**Your instructions:**
Find each line in the rows below that contains the word "sidebar" and copy those lines. Case counts.

**Recorded data:**
============

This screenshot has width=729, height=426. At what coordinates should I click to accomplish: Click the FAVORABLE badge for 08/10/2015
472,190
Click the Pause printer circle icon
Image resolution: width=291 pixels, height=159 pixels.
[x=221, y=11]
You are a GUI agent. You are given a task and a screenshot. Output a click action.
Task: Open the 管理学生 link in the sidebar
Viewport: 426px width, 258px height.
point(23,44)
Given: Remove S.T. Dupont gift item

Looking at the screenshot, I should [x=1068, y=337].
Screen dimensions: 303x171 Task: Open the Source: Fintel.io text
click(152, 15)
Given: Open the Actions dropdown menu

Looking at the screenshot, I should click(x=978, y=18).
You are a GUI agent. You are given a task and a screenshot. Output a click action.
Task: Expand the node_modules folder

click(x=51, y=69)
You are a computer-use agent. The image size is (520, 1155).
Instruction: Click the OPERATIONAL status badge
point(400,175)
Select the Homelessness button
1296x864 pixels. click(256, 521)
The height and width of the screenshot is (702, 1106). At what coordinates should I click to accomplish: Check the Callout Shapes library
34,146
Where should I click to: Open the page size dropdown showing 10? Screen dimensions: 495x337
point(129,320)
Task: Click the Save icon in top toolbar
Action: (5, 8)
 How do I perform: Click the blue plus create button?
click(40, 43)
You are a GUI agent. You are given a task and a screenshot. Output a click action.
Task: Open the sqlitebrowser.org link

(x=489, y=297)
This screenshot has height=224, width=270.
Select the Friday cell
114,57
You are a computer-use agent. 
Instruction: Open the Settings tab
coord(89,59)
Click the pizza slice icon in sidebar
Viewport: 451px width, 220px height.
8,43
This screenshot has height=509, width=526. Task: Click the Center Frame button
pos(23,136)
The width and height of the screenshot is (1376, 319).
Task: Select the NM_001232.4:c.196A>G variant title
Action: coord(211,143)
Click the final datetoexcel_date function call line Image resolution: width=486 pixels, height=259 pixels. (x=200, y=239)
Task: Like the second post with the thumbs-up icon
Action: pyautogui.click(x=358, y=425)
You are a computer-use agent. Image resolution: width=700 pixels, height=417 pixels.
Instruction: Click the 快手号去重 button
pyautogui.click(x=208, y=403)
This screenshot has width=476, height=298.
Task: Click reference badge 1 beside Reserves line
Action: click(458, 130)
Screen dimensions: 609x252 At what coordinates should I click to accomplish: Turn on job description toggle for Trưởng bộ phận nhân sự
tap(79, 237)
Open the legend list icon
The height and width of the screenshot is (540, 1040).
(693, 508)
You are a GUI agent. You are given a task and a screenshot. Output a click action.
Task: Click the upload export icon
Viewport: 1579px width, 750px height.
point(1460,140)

============

**Full solution:**
Task: Open the 管理学生 link in the sidebar
Click the pizza slice icon in sidebar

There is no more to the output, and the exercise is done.